Ağustos geliyor. Eskiden ilk gündem belliydi. YAŞ toplantıları günler sürer, şerh ya da terfi gibi kelimeler en çok o günlerde duyulurdu. Her şeyi iktidarın belirlemesiyle tartışma bitti.
Hayır, bu kez sıradan bir FETÖ tasfiyesi hikâyesi değil. Aksine yerinde kalma öyküsü.
Aslında Türkiye’ye Müyesser Yıldız duyurdu. Adı Kutlay Demir. 15 Temmuz’un ardından iki kez terfi ettirildi. Önce tuğgeneral, sonra tümgeneral oldu. Darbe girişiminin ardından, tam beş yıl, Hava Kuvvetleri’nde personel başkanlığı yaptı.
Personel dairesi, Hava Kuvvetleri’nde, FETÖ ile mücadelenin en kritik yeriydi. Demir’in hazırladığı dosyalarla, FETÖ bağlantılı olduğu iddia edilen isimlerin, orduyla ilişiği kesildi.
Kutlay Demir’e güvenin altı elbette boş değildi. Hakkında hazırlanan terfi dosyasında şunlar yazıyordu: “FETÖ/PDY ile kararlı bir şekilde mücadele etmektedir”, “PDY ile ilgisi yok. Ancak başka cemaat bağlantılı olduğu kanaatindeyim”, “Terfi etmeli (eşi türbanlı), hükümet yanlısı”.
Dosyaların davalara gönderilmesi sayesinde bu bilgiler ortaya çıkmıştı.
Derken...
Geçen yıl beklenmedik bir şey oldu. 15 Temmuz’dan sonra, Kara Kuvvetleri İstihbarat Başkanlığı’na atanan Tuğgeneral Serdar Atasoy’un FETÖ üyesi çıkmasının ardından, Kutlay Demir de istifa etti.
Müyesser Yıldız’ın geçen yıl anlattığına göre, istifa dilekçesi bir ay boyunca işleme konulmadı. Bu sırada, Erdoğan’a ulaşıp, kararı değiştirmeye çalışanlar oldu. Sonunda dilekçe iade edildi. Kutlay Demir, geçen yılki YAŞ’ta, başka bir yere, Diyarbakır’daki Muharip Hava Kuvvet Komutan Yardımcılığı’na atandı.
FETÖ DOSYASINDAN ÇIKTI
İşte “geçen yıl neler oldu öyle” diye merak ederken bazı
şeylere ulaştım. Gerçekten de “başka bir
cemaatten” denilerek FETÖ ile mücadelede öne çıkarılan
Demir’le ilgili, herkesi şaşırtan ilginçlikler olmuş.
Şöyle anlatayım...
Önümde Balıkesir Cumhuriyet Başsavcılığı’nın geçen yılki bir iddianamesi duruyor. 2021/11700 soruşturma numaralı dosyanın sanığı Adem Özkan.
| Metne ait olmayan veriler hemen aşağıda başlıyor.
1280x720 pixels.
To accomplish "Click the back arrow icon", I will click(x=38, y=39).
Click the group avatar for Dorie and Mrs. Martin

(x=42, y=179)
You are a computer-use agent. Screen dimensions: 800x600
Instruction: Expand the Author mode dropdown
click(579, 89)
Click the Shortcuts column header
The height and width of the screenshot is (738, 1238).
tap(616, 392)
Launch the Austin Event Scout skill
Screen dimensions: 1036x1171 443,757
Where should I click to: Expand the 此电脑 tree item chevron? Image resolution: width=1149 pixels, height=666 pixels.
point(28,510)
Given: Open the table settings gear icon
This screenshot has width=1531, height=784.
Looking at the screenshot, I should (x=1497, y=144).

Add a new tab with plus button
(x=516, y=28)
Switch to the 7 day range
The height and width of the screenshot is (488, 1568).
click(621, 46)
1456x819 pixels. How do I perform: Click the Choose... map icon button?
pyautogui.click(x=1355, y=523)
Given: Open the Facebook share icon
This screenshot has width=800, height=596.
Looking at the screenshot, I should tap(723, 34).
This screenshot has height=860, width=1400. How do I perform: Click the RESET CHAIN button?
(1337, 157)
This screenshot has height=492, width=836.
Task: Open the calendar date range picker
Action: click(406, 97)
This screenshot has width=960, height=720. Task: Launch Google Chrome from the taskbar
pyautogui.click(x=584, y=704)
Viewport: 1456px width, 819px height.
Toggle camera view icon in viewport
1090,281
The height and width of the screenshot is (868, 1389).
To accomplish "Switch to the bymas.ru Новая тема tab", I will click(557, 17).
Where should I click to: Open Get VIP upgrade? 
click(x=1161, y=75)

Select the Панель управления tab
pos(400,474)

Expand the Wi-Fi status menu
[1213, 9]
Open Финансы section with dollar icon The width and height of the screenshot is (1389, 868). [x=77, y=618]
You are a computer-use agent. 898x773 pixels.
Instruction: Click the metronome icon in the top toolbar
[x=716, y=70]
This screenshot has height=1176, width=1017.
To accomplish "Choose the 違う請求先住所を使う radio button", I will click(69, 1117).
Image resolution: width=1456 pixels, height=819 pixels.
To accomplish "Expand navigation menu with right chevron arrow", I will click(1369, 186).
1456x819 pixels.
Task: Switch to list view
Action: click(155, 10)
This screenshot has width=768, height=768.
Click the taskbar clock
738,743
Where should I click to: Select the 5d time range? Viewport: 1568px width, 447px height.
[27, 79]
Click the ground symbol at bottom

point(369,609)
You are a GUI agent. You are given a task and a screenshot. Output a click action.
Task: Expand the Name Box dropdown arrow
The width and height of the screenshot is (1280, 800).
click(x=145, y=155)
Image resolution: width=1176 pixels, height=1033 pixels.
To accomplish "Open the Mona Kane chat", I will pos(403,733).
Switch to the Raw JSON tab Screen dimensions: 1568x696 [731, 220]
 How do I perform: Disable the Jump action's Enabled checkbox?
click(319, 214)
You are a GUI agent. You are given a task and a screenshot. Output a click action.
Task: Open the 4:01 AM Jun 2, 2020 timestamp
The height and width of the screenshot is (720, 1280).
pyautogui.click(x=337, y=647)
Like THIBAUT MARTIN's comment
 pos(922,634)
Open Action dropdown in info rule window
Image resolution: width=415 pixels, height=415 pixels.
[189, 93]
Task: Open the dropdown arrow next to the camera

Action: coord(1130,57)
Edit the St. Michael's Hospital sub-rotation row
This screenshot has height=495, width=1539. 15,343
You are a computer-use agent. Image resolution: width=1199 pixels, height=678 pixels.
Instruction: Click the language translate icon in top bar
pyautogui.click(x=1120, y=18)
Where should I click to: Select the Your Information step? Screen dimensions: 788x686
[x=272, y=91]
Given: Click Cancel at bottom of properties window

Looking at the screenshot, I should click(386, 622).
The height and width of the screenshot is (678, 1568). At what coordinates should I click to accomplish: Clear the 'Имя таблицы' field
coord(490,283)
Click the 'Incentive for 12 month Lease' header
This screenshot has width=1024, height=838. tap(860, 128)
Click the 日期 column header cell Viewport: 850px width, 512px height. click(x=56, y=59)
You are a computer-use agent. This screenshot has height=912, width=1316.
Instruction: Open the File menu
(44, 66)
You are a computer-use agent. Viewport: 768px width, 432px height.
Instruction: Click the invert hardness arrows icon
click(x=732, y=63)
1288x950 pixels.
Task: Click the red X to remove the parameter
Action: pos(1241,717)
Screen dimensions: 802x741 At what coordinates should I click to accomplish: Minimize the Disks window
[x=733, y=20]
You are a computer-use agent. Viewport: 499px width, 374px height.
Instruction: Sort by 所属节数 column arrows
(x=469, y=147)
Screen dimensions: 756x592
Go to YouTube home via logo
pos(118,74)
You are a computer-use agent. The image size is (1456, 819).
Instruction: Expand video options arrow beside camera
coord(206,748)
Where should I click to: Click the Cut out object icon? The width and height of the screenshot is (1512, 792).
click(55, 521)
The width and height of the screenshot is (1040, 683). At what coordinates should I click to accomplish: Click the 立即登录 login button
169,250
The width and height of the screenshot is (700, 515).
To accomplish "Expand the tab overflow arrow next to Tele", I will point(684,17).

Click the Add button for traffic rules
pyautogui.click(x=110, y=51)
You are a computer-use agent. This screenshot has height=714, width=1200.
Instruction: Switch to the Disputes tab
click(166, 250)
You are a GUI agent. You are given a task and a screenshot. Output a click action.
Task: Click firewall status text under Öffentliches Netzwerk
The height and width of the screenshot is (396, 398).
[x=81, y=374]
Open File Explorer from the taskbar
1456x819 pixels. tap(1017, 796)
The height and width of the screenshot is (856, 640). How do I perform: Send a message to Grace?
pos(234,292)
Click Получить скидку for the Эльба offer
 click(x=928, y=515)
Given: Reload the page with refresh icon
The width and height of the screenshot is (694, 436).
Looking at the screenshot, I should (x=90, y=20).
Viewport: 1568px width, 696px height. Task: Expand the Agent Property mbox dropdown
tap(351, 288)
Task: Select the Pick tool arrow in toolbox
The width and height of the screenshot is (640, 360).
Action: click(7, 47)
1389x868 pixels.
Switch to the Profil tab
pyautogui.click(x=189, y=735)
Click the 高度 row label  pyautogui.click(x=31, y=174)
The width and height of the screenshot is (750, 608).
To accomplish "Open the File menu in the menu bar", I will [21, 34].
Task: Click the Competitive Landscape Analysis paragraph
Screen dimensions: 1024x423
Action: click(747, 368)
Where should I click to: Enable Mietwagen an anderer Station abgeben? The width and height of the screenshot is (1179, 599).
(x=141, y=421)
FETÖ’nün mahrem imamlığı ile suçlanıyor. FETÖ dershanelerinde öğretmen görüntüsündeki isim, iddianameye göre, Hava Kuvvetleri içindeki FETÖ bağlantılı askerleri yönetiyordu. Bunu da ankesörlü aramalarla toplantıya çağırarak yapıyordu. Savcılık, itirafçı ve tanık ifadeleri, Bylock çözümleri, telefon irtibatları dahil, çeşitli delillerle bunu tespit etmiş.